Robert Redfield, director of the Centers for Disease Control and Prevention (CDC), speaks during a House Select subcommittee on the coronavirus crisis hearing in Washington, DC, July 31, 2020.
Erin Scott | Pool | Reuters
The US could bring the coronavirus pandemic under control if most Americans wear masks, social distant themselves, and practice good hand hygiene for up to three months, the head of the Centers for Disease Control and Prevention said Friday.
"It's in our hands, within our reach," CDC Director Robert Redfield told reporters on a conference call. "But we all have to take these mitigation measures. And we have to go through these four, six, eight, ten, twelve weeks and then we'll see this outbreak under control."
At least 90% of Americans are required to wear masks, social distancing, and wash their hands regularly, he said.
"I think we've been seeing progress in the past four weeks. I hope the progress continues, but I don't think any of us should turn away from realizing that the key that each of us realize is that we are want to make sure that Covid stops with us. " " he said.
The US reported more than 44,000 new cases of the coronavirus on Thursday, which represents an 11% decrease in the 7-day average of new cases every day compared to last week, according to a CNBC analysis of data from Johns Hopkins University.
Redfield said Thursday that coronavirus deaths, which have stayed above the average of 1,000 a day since late July, are expected to decline over the next week as the number of new cases has declined steadily for around the same time. Deaths tend to delay new infections by a few weeks.
The CDC predicts deaths in Arizona, Florida, Mississippi, and South Carolina will fall over the next four weeks, while the agency's website is forecasting deaths to rise in Minnesota.
During the conference call, Redfield urged parents to get their children vaccinated against influenza as public health officials fear the seasonal flu could further complicate the fall coronavirus pandemic. Health officials had hoped the coronavirus would subside in the summer months, but that didn't happen.
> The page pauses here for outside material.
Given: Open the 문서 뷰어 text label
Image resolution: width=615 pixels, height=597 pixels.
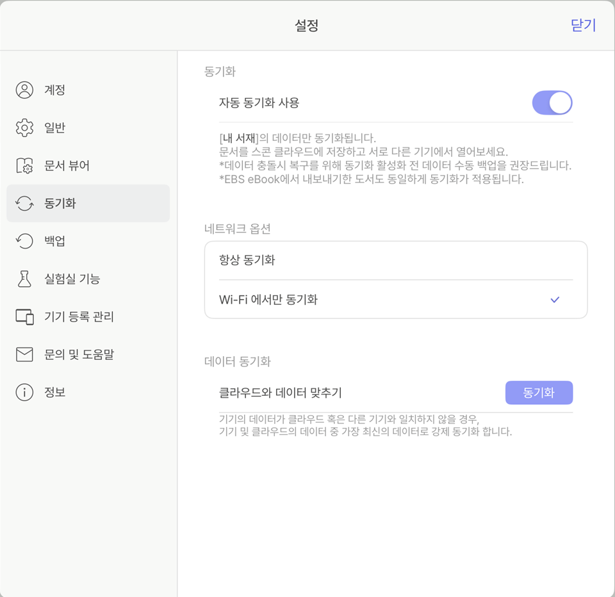Looking at the screenshot, I should (67, 166).
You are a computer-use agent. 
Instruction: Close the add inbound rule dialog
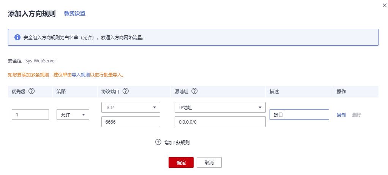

At the same time, Redfield, who said he had 11 grandchildren, was pushing for schools to reopen.
Earlier, he warned of "significant public health consequences" including spike in youth drug use and suicide if schools do not reopen in the fall.
"I think the most important thing about all school openings is that we need to have trust in teachers and parents so that they can come back, so that they can reopen and stay open," he said. "I am very confident that my grandchildren can go back to school and do so in a safe and sensible way."